Monday, April 27, 2015

Counting my way to "the end"


When you’re in writing mode, do you follow a word quota, a time quota or do you just wait for your muse to arrive, words in hand? 


by Meredith Cole

Once upon a time I tried all three techniques. I find that I rely on my muse more for great ideas than I do with actually creating a draft because it’s frankly very unreliable. I think I waited for my muse to arrive for about a decade in my twenties, and I never managed to write a book. So I fired my muse and decided to try something else.

The time quota was next. When my son was just over a year, I won a NYFA grant for screenwriting. I used the money to join The Writers Room in Astor Place and pay for a babysitter two mornings a week. I would drop my son at the sitter, hop on the subway, and, when I arrived at an empty desk at the studio, I had exactly 2 hours to write. Some days I would end up writing notes or revising something. Other days I would create new material, but it was never that great. I ended up spending most of my time making tea, staring out at the view of the Empire State Building and wondering what everyone else was writing. But I eventually finished my draft so I guess it did work. Sort of.

Once I had a contract (and a deadline) I no longer had time to dither. I also didn’t have the same kind of blocks of free time that I had before. I needed to get my book done as quickly as I could. So I tried word quotas. And that worked for me.

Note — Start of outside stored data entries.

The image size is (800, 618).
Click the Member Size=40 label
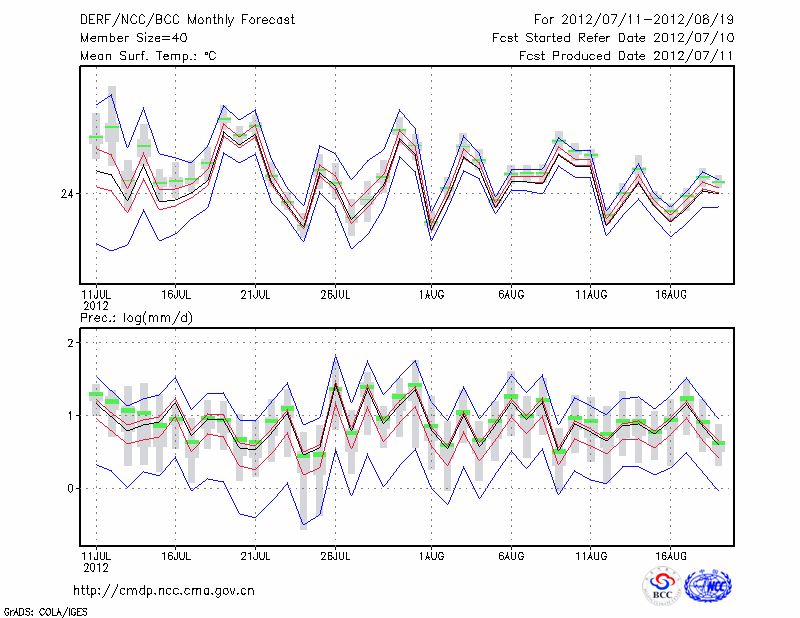coord(133,38)
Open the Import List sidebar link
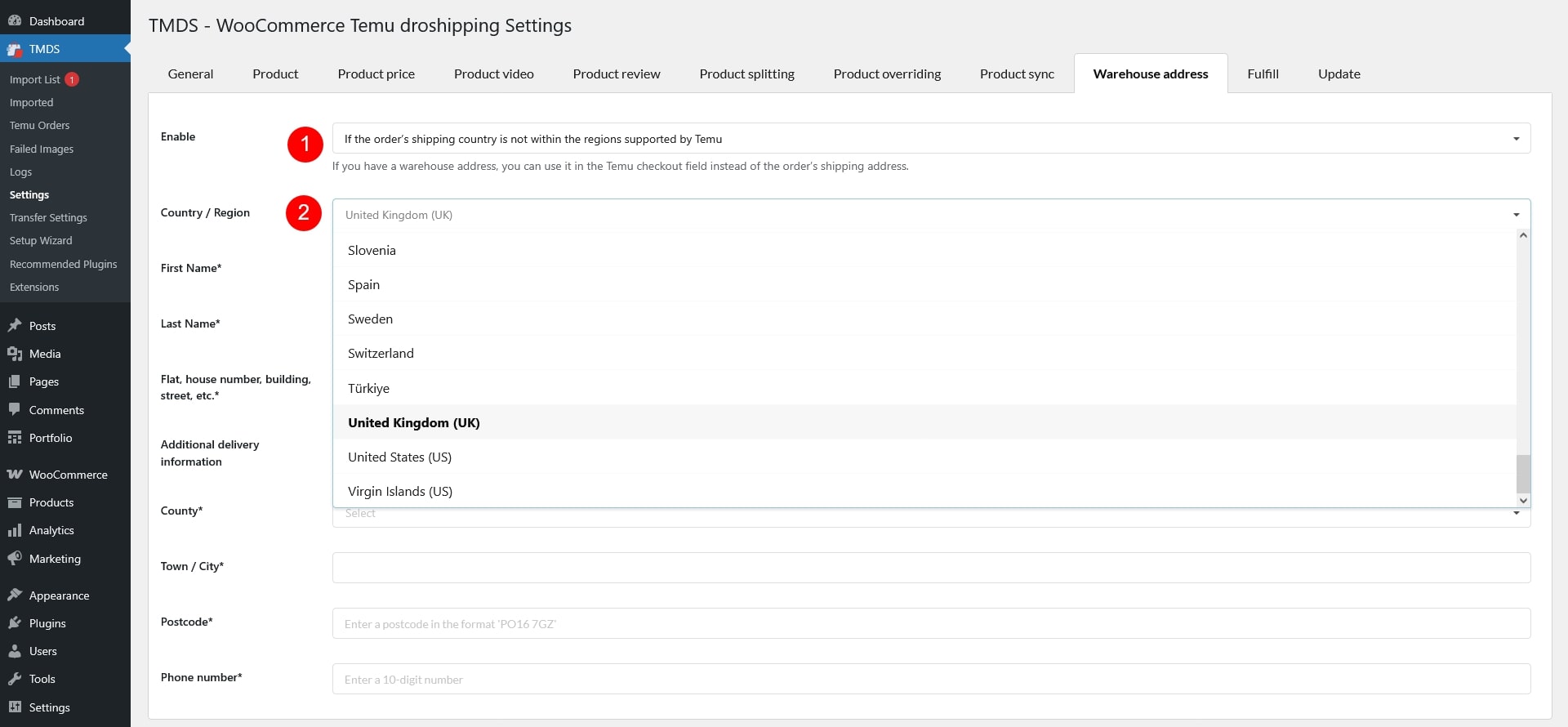 click(x=35, y=79)
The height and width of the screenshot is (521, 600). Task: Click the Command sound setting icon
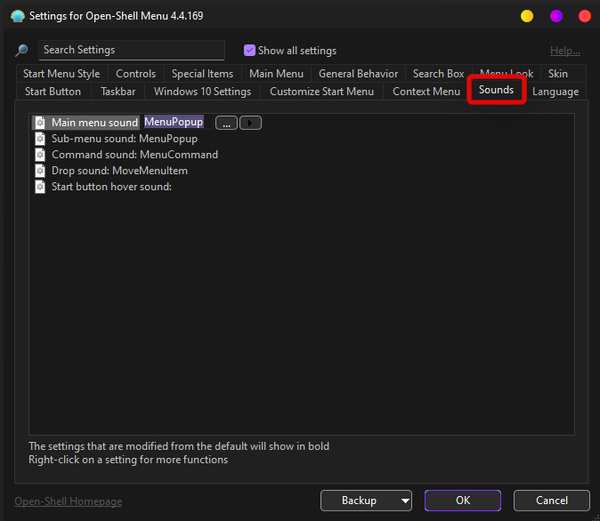coord(40,155)
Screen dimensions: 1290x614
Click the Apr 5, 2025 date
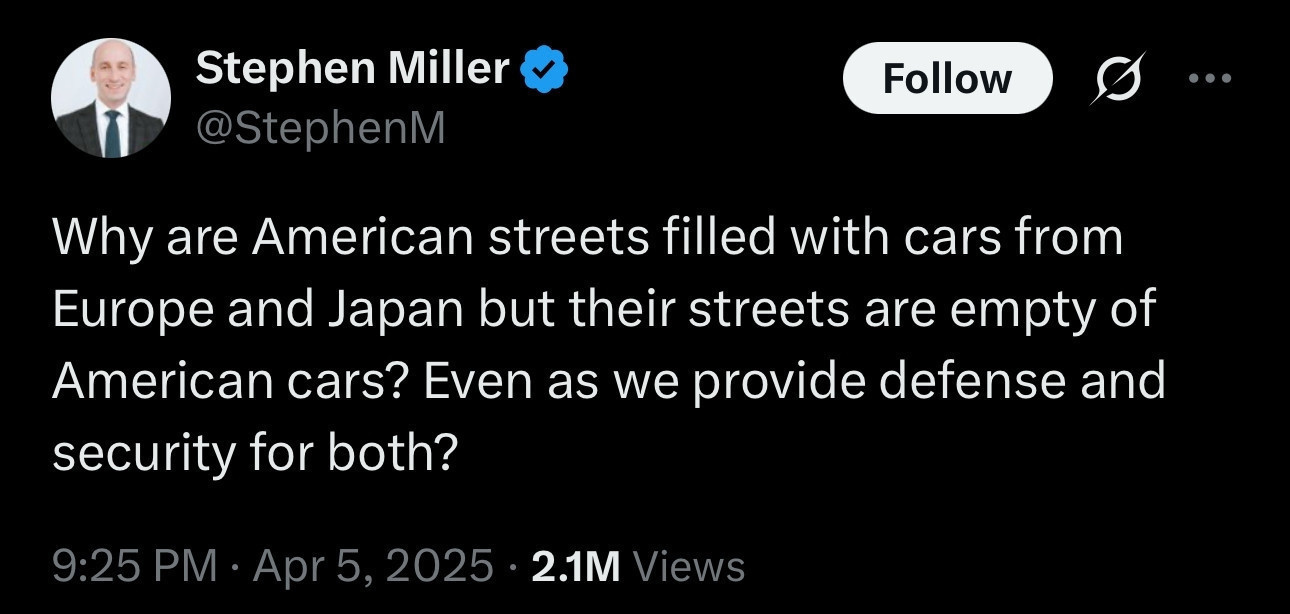(373, 565)
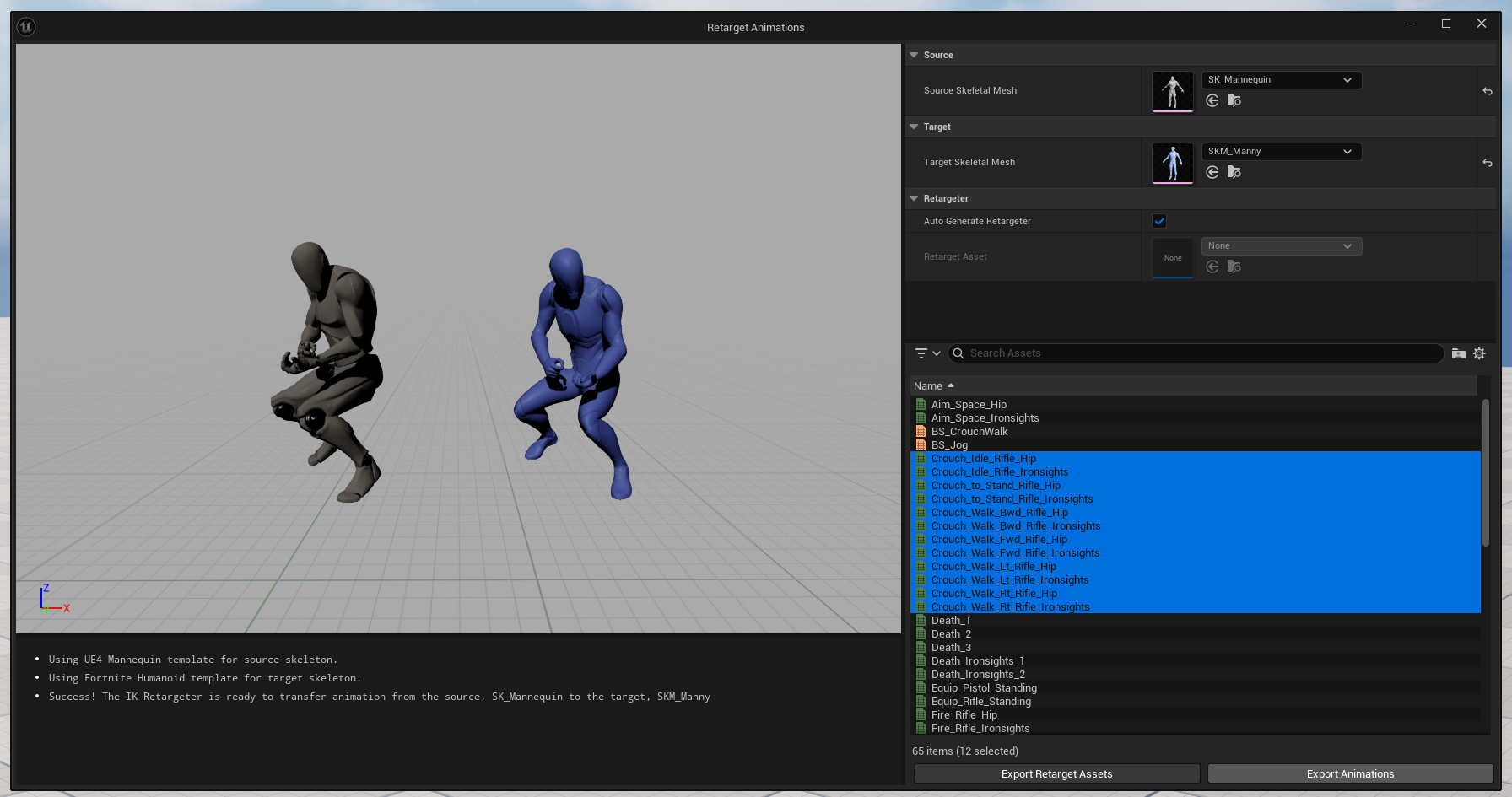Image resolution: width=1512 pixels, height=797 pixels.
Task: Open the SKM_Manny target mesh dropdown
Action: (x=1281, y=152)
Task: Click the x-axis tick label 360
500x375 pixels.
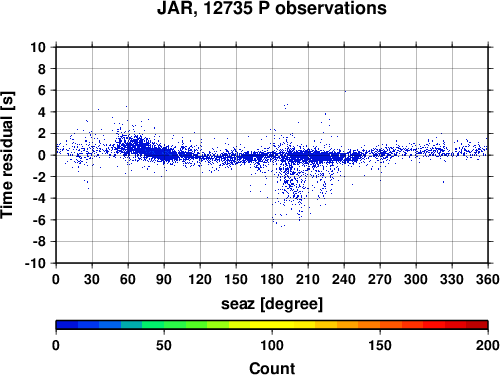Action: pyautogui.click(x=488, y=279)
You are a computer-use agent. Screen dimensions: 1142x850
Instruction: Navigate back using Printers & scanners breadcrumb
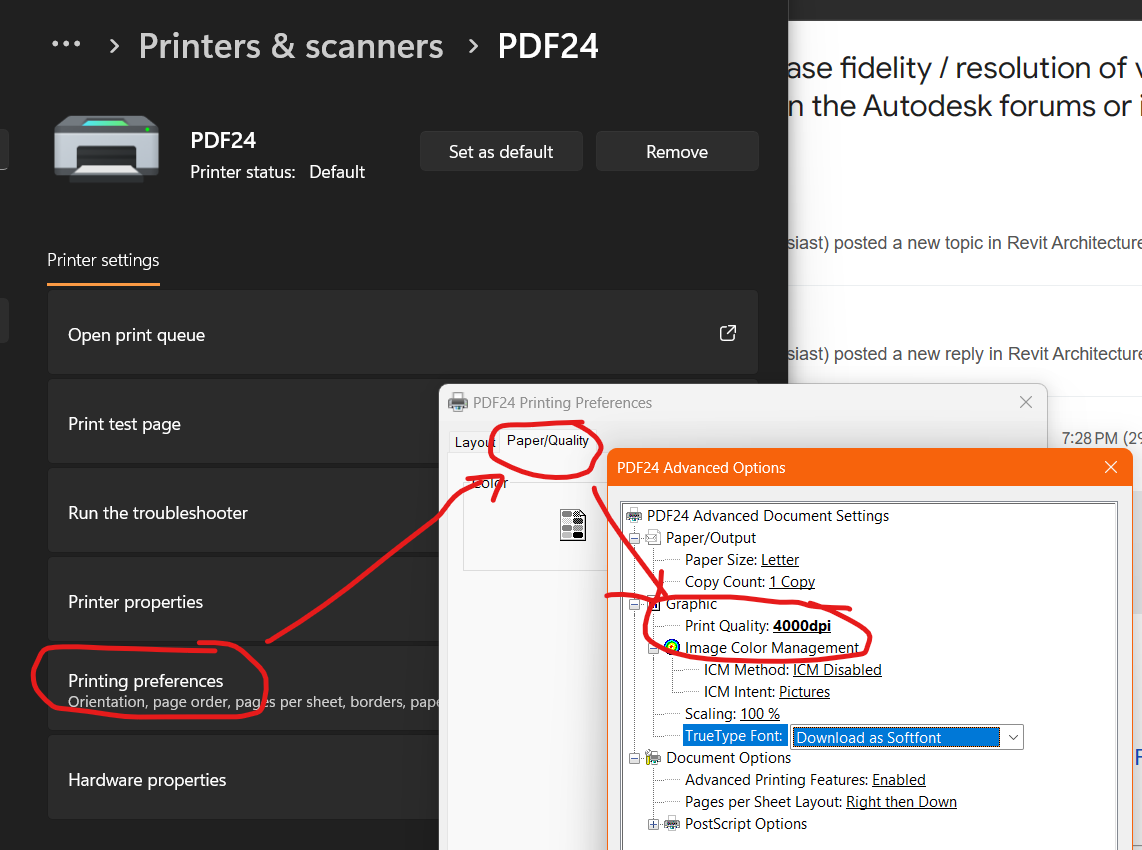click(290, 45)
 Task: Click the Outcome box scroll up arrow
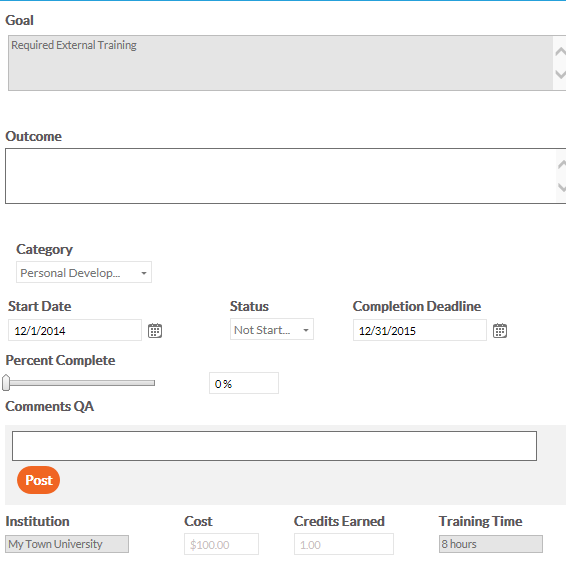click(562, 164)
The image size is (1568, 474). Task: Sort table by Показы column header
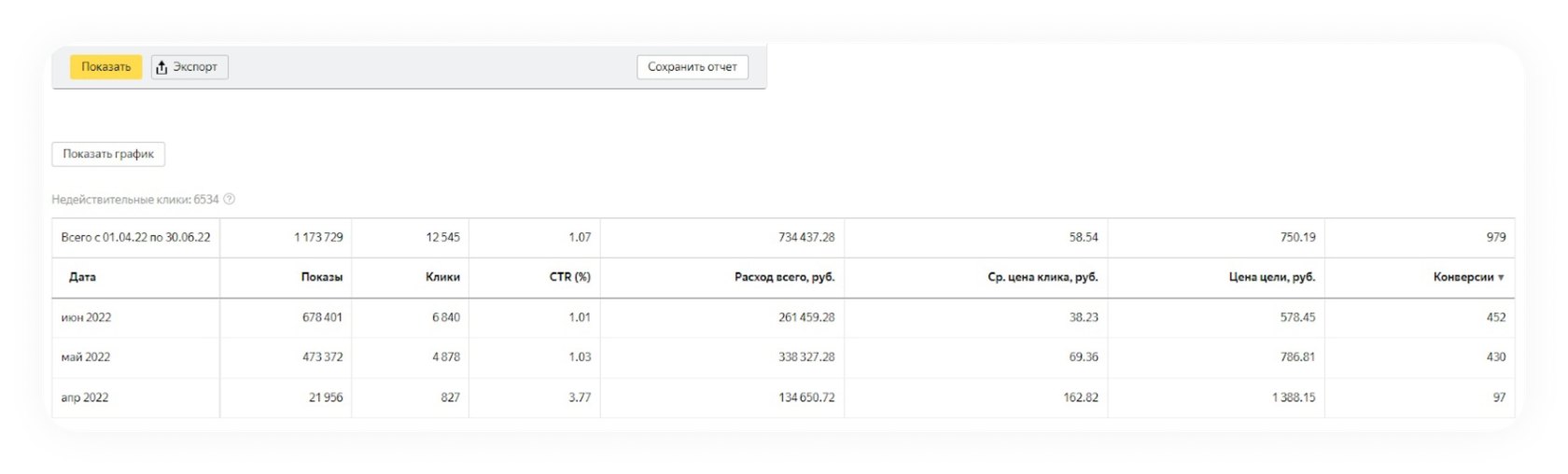pyautogui.click(x=321, y=277)
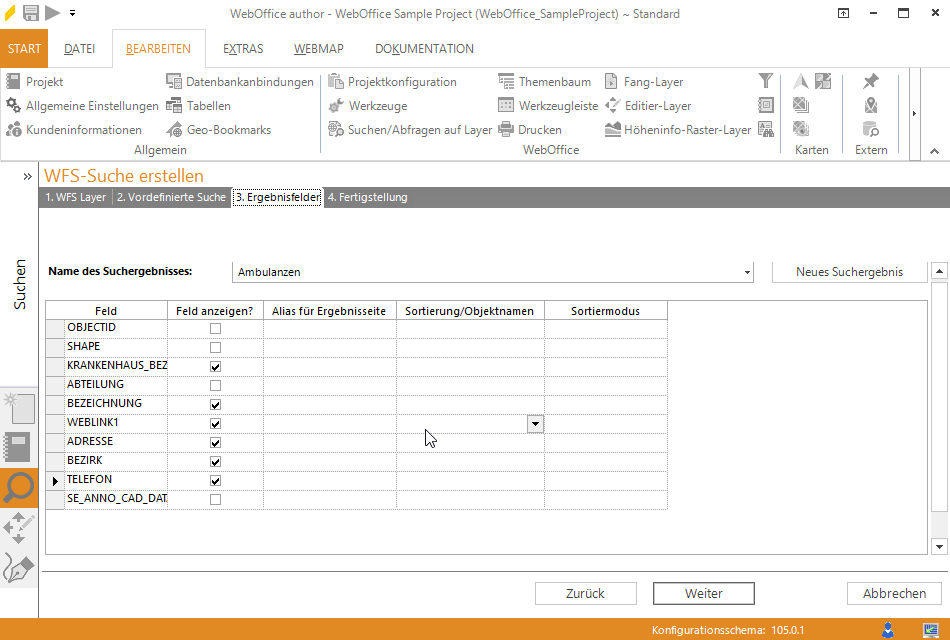The height and width of the screenshot is (640, 950).
Task: Switch to the EXTRAS ribbon tab
Action: point(243,49)
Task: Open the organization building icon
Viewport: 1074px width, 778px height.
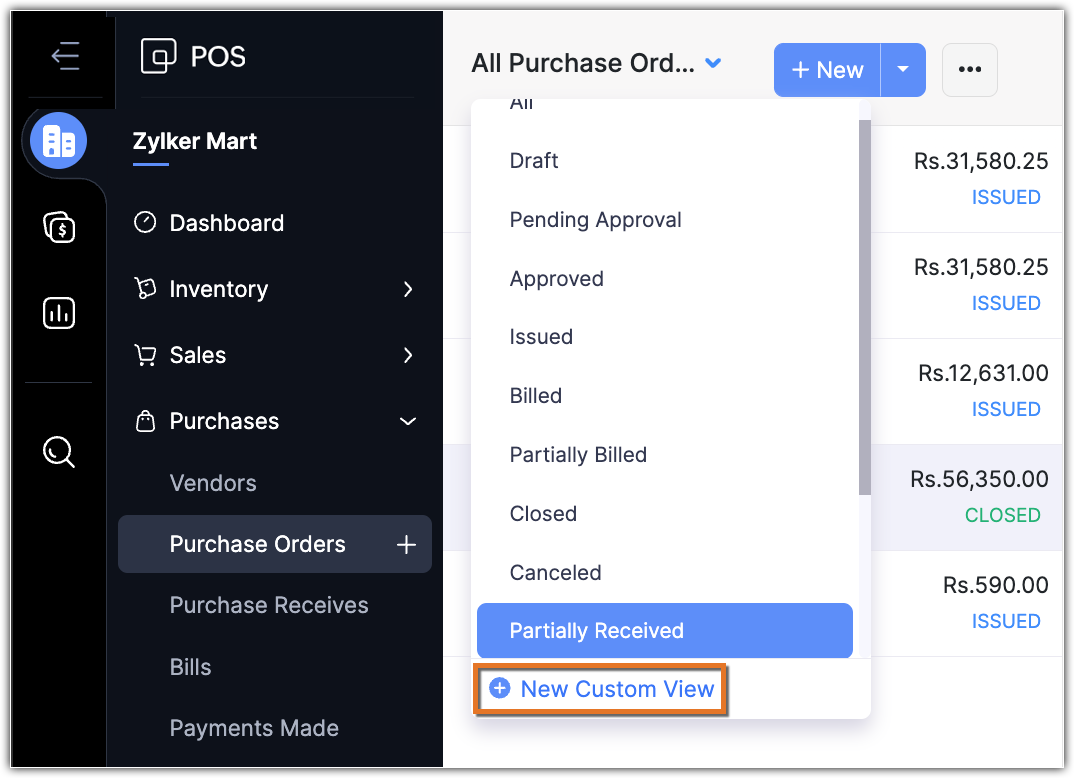Action: point(59,142)
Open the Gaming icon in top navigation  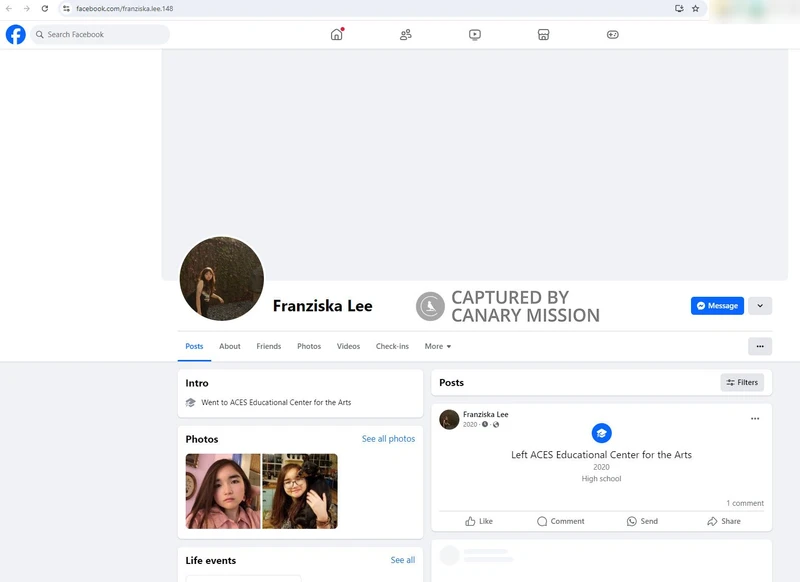tap(613, 34)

As I write a rough draft of a new book, I play with different word quotas until I find one that’s both achievable but will help me make significant progress on my book. Right now I can do about 1,000 words a day. If I don’t get it done in the morning before I go to work, I need to do it at lunch or in the evening. But I need to get it done. The word quota helps me to keep going even when I'm not "in the mood," forces me at times to write more than I’m comfortable with, and often pushes me beyond what I already know in my WIP.

The best part of having a word count is that if I write fast, then I’m done for the day sooner. I can keep writing if I have the time and I’m excited to continue, but I don’t have to. And I can go through the rest of day without any guilt about my writing progress. Now I just need to find a way to get it so I can be guilt-free about all the other stuff (social media, email, etc.)...

4 comments:

Art Taylor said...

I think I've tried all three at different times myself—and as you said, different stages of life, different demands of the profession, can dictate which might work better when.
Nice post!
Art

Susan C Shea said...

The word count business works for me for the first draft. In fact it's kind of fun. But everything after that is (for me) so much harder and word counts don't mean as much. What do you do, Meredith, to get through the major revisions without getting bogged down?

Meredith Cole said...

Thanks Art! It's great to try different techniques and see what works best (who knows--the time may work better for me in the future, when I have more of it again...)

Meredith Cole said...

Susan-
I would love to know what other people do not to get bogged down in major revisions, because I always do! If I'm doing it on paper, I try to get through a certain # of pages. But other than that, I haven't figured out anything good (because word count really doesn't work anymore).